— Kısa talimat —
Kunut ve secdenin hükümlerini anlatan aşağıdaki metni, son cümlesinin ardından gelecek şekilde sürdürün.

İmamın kunut duasını
okurken tekil olan zamirleri çoğul halde okuması sünnettir. "İhdini"
zamirini "İhdina" şeklinde okumak gibi. En sahih kavle göre, kunutun
sonunda Resûlüllah'a salât ve selâm getirmek ve kunutu okurken elleri havada
açık tutmak, sonunda elleri yüze sürmemek ve imamın kunutu sesli okuması
sünnettir. İmam kunutu okurken cemaat dua olan kısmı için amin der. Medih ve
sena kısmını kendisi de okur. Medih ve sena kısmı "fe inneke takdi"
cümlesinden itibaren başlayıp sonuna kadar devam eder. Cemaat imamın sesini
duymazsa, kunutu kendisi okur. Bir belanın nüzulü halinde sair farz namazların
son kıyamında da kunutu okumak sünnettir. Meşhur kavle göre mutlak şekilde
(belanın olmadığı zamanda) kunut okunmaz.
7- Secde
Etmek: Secdenin en az miktarı, alnın bir kısmını açık olarak secde edilecek
yere koymaktır. Bir kimse kendisine bitişik bir şey üzerine secde eder ve bu
şey onun hareketi ile hareket etmezse caizdir. En zahir kavle göre secde
ederken elleri, dizleri ve ayakları yere koymak vacib değildir. Ben diyorum ki;
en zahir kavle göre bu organları yere koymak vacibtir. Allah daha iyi bilir.
Secdede itminan
yapmak, kafanın ağırlığını secde yerine ulaştırmak ve secdeye secdeden başka
bir sebeple eğilmememiş olmak vacibtir. Namazı kılmakta olan kişi yere
düşerse, onun tekrar kıyama dönmesi vacibtir. En sahih kavle göre secde ederken
alt tarafın (kalça kısmının) üst taraftan (omuz kısmından) yüksek tutulması
gerekir.

— Veri kesiti —
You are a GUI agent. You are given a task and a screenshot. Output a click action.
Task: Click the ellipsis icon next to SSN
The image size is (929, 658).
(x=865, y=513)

— Nihai cevap —
Secdenin tam şekli ise
şöyledir: Eller kaldırümaksızm eğilmek üzere tekbir alınır; sonra sırasıyla
dizler, eller,alın ve burun yere değecek şekilde yere konur. Secdede iken üç
defa: "Sübhane Rabbiye-1 a'la" denir. Tek başına namaz kılan kişi ve
cemaati uzun dua okumaya razı olan imam, bu teşbihe şu duayı ilâve edebilir.
Secdede eller omuz
hizasına gelecek şekilde yere konur. Parmaklar birbirine bitişik ve kıbleye
doğru açık tutulur. Dizler birbirinden ayrık, karın ise uyluklardan uzak
tutulur. Rükû ve secdelerde dirsekler yanlardan uzak tutulur. Kadın ve ersel
rükû ve secdelerde azalarını birbirine bitiştirir,
8- İki secde
arasında oturarak sükunet göstermek: Secdeden kalkarken oturmaktan başka bir
şeyi kast etmemek vacibtir. Her iki secde arasındaki oturuşu ve itidali
uzatmamak da vacibtir.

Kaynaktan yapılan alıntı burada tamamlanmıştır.